I talked to Don Nickell who is the "land county official" who was pictured and quoted in the R-G about how he cleared all the vegetation except for grass and a very few tall trees on the back of his property and how "the forest animals like it". I asked him if he did a pre-test (survey) and then a post-test to verify the animal populations and he said "no" and probably thought I was nuts. I asked him how he knew the animals liked it and he said he still heard some birds way up in the top of the trees. I asked him if he knew much about birds and he said yes and that he had binoculars and a bird book. I stated something like not all birds spend their entire lives in tree tops and again, his response told me it went right over his empty head! He did say he did live on five acres and he has seen or heard about bear, cougar, racoon, skunk and birds being there. I asked if any were near his home or in the 130 foot grass strip and he said "of course not"! Sounds like really great habitat! I am thinking about asking his supervisor to reprimand him for misleading and lying to the public.
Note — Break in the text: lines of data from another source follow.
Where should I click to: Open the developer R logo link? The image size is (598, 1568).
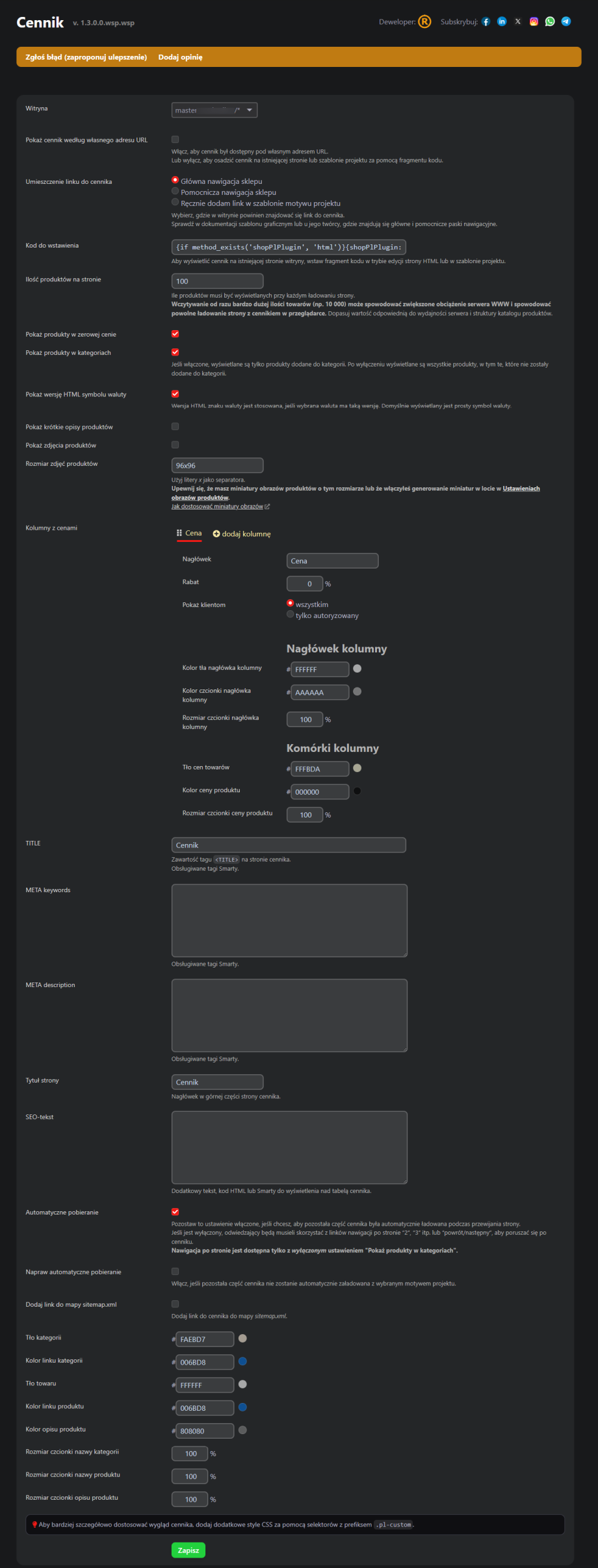(x=424, y=22)
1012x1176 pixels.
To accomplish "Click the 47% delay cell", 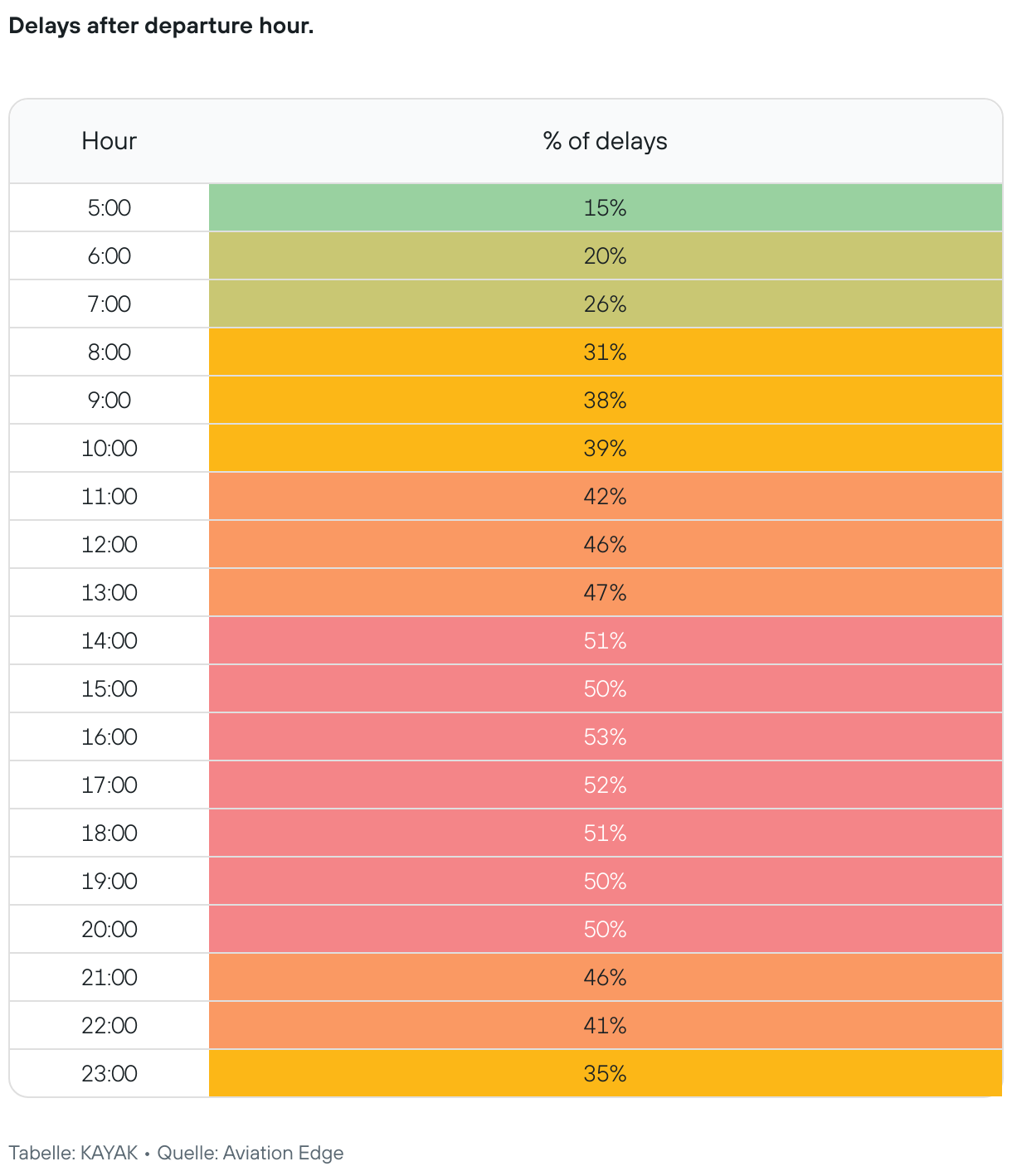I will click(x=605, y=592).
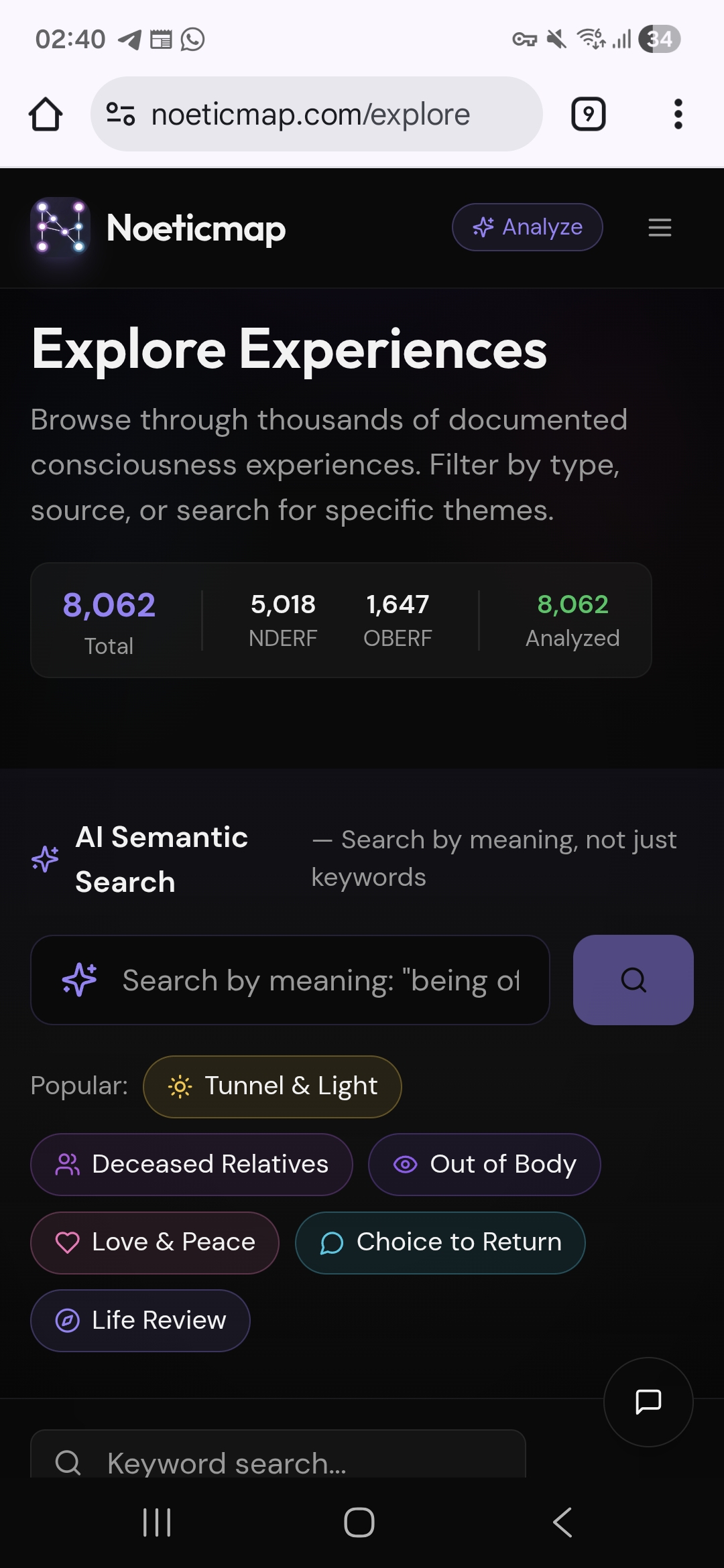Open Android recent apps button
Screen dimensions: 724x1568
pos(157,1522)
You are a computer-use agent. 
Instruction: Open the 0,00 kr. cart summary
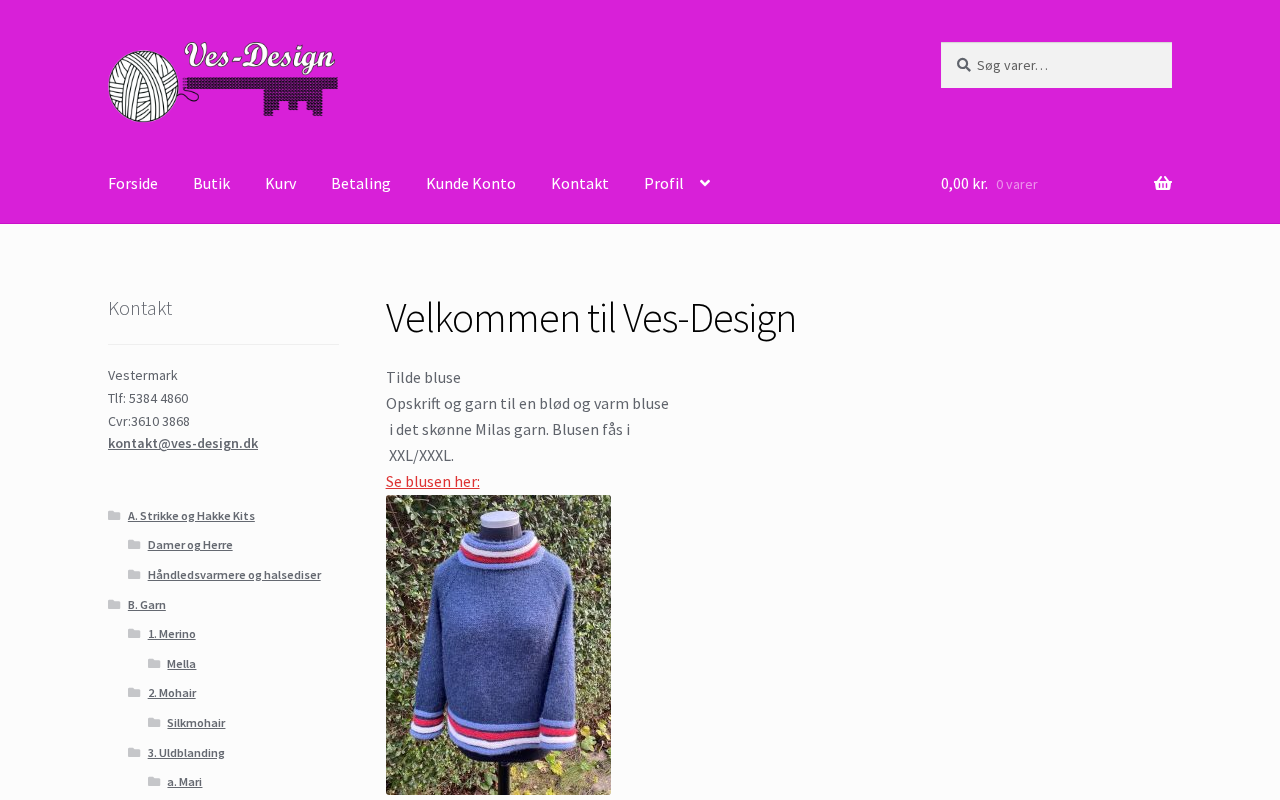964,183
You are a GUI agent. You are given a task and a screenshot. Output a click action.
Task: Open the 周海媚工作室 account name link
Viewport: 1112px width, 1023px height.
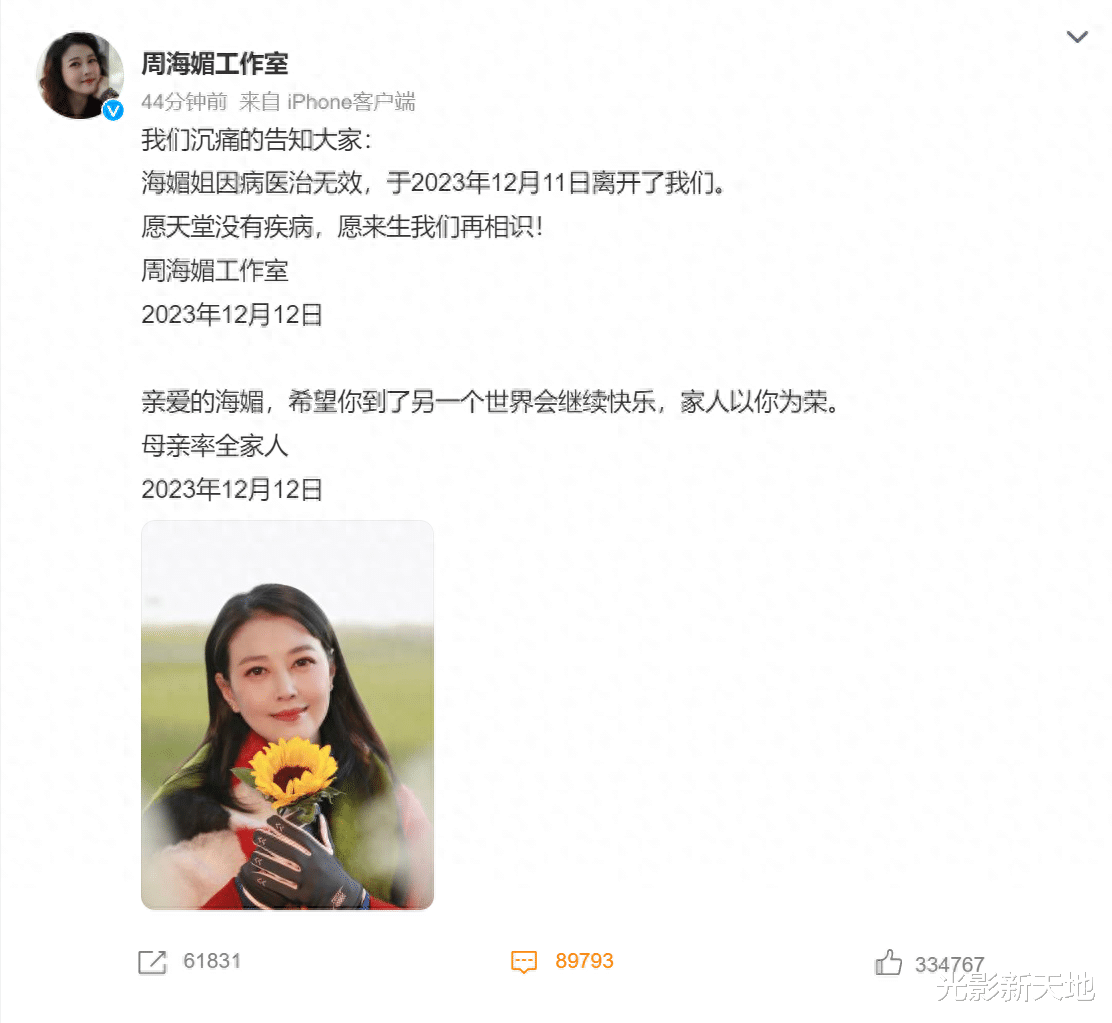pos(215,63)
I know we are all very busy and there are dozens of really bad ideas, bad proposed laws, inequities and really poor decisions by government officials always out there to do battle with, but this is one that must be stopped. First we will fight it locally and then at the State level and some of our research shows it is being pushed at the federal level. Please, at least, call, e-mail or write your County Commissioner with a copy to the Planning Commission and to the County Planning Department.
Attend the hearing on Feb. 7th at 7:00 p.m. at Harris Hall, 125 East 8th, Eugene Oregon, if you can or attend and testify at one of the hearings before the County Commissioners in March or April. The sooner we make our concerns heard the better. I will be testifying on Tuesday.